[Stored items]
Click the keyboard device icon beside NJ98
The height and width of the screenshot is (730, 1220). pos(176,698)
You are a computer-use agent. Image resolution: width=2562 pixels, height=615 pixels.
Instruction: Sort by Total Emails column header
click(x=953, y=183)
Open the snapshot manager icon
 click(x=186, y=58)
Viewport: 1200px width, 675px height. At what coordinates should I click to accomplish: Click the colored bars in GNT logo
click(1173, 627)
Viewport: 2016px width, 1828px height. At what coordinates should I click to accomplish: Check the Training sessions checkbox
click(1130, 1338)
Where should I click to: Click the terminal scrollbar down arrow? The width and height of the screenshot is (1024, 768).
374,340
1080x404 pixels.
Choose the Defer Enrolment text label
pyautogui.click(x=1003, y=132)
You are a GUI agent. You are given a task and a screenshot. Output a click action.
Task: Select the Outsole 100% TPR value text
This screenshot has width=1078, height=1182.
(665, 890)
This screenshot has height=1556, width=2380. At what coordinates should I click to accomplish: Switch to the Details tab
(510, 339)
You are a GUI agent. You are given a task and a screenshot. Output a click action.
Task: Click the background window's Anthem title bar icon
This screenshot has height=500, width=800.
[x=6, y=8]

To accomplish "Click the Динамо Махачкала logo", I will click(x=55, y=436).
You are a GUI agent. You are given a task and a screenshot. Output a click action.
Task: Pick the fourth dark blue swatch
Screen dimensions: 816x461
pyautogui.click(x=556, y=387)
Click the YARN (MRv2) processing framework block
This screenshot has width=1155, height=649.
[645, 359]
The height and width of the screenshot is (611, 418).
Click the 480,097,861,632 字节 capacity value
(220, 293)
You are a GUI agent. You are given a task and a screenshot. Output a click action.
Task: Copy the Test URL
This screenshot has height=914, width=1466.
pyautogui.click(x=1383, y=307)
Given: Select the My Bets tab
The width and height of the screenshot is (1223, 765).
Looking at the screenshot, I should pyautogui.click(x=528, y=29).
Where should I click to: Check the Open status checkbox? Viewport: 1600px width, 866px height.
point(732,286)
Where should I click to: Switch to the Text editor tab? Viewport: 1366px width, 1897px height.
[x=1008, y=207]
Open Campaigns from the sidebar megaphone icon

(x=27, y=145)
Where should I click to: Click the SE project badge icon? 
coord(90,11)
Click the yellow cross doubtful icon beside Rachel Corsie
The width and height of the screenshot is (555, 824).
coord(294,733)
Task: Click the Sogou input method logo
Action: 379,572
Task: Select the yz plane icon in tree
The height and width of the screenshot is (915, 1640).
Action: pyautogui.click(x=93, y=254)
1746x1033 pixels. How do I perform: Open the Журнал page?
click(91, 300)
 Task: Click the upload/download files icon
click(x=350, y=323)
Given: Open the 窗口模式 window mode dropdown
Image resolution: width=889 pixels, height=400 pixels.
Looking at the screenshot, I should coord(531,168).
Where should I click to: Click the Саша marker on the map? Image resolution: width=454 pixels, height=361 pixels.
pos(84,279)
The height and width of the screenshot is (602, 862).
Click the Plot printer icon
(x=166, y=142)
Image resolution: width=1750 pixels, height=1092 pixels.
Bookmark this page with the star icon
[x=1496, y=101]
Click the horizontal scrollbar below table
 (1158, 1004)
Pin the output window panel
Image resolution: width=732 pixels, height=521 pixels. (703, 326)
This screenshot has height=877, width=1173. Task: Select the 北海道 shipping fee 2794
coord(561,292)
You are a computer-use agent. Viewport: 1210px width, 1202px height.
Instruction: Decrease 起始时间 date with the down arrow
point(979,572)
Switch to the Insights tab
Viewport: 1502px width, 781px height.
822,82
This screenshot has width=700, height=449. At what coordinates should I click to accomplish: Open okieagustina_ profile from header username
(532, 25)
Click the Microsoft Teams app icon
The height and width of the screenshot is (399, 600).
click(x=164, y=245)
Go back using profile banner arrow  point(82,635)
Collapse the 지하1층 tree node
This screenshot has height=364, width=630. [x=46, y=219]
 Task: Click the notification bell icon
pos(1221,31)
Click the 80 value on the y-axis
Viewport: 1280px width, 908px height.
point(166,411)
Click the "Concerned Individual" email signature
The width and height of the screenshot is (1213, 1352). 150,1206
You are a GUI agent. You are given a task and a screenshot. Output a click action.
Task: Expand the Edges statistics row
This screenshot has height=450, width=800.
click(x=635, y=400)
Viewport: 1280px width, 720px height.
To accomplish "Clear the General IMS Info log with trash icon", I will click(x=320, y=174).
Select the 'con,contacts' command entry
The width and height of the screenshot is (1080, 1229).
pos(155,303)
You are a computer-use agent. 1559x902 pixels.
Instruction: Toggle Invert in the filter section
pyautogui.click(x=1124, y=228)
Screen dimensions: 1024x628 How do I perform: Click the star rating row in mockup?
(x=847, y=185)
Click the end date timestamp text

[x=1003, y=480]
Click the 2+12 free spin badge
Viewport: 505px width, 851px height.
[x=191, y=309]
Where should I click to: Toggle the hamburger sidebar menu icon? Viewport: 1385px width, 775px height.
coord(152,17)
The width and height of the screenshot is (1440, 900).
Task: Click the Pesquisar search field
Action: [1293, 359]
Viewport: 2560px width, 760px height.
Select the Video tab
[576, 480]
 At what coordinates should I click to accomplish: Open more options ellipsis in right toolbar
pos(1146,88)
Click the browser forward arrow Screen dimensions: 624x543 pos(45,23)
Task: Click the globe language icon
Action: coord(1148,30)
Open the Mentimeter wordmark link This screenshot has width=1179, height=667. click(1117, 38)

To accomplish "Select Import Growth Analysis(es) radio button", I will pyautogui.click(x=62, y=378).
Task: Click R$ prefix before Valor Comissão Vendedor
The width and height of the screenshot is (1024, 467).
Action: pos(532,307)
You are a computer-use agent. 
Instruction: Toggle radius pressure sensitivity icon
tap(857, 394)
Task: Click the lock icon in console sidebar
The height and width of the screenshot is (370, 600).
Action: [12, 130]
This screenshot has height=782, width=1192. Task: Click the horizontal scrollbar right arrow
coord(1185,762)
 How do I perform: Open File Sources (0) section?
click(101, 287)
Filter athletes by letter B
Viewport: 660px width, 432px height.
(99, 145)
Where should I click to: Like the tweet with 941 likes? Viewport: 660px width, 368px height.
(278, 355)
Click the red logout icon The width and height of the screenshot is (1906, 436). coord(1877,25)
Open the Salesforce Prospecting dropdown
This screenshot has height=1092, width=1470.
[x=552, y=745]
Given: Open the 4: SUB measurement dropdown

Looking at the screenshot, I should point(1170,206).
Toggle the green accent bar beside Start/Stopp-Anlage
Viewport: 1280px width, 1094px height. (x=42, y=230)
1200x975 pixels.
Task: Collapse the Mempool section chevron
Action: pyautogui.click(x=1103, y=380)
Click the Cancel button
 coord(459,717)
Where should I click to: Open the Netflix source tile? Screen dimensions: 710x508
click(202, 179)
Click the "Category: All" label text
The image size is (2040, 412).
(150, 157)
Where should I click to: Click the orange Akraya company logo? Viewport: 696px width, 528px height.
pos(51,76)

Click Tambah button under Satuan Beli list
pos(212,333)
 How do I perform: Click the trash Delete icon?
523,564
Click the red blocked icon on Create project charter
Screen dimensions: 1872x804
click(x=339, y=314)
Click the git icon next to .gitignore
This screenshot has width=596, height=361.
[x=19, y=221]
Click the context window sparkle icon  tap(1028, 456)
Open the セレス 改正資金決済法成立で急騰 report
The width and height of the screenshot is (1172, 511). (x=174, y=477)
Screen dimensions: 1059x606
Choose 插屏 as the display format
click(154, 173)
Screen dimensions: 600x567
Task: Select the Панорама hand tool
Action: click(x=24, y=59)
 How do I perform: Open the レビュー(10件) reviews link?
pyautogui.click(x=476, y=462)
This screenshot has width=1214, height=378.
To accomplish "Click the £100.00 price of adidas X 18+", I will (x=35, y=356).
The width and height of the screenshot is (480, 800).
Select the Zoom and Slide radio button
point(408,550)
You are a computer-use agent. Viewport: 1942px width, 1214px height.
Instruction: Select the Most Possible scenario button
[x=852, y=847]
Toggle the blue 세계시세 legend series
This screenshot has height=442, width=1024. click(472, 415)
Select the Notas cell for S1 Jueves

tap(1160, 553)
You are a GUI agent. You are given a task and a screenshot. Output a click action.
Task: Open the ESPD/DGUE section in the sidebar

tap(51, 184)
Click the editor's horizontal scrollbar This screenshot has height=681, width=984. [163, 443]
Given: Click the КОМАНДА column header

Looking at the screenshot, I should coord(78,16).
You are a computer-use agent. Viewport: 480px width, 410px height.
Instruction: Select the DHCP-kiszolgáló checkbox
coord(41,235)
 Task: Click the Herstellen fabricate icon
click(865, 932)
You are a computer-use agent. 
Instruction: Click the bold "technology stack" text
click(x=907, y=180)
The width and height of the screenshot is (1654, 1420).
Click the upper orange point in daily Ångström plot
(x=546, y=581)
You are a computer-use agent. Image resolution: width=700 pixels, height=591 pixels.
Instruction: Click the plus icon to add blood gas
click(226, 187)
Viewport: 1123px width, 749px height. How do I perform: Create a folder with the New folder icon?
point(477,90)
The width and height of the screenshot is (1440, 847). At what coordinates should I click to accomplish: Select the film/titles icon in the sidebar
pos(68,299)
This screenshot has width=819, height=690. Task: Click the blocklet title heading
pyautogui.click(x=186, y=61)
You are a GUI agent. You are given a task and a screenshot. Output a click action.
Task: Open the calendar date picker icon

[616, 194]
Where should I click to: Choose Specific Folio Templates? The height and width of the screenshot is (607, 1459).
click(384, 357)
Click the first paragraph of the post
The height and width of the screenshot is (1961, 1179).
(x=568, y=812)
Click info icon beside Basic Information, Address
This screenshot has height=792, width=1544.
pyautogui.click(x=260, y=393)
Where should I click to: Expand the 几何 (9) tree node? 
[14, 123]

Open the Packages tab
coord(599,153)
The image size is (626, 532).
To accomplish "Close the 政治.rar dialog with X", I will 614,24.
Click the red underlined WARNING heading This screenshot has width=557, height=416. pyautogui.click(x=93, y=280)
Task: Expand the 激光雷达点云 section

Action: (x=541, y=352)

#### [TASK BRIEF]
Find the lines above that contain the string "will" and answer with how many there are, nothing else.

#### [ANSWER SPACE]
5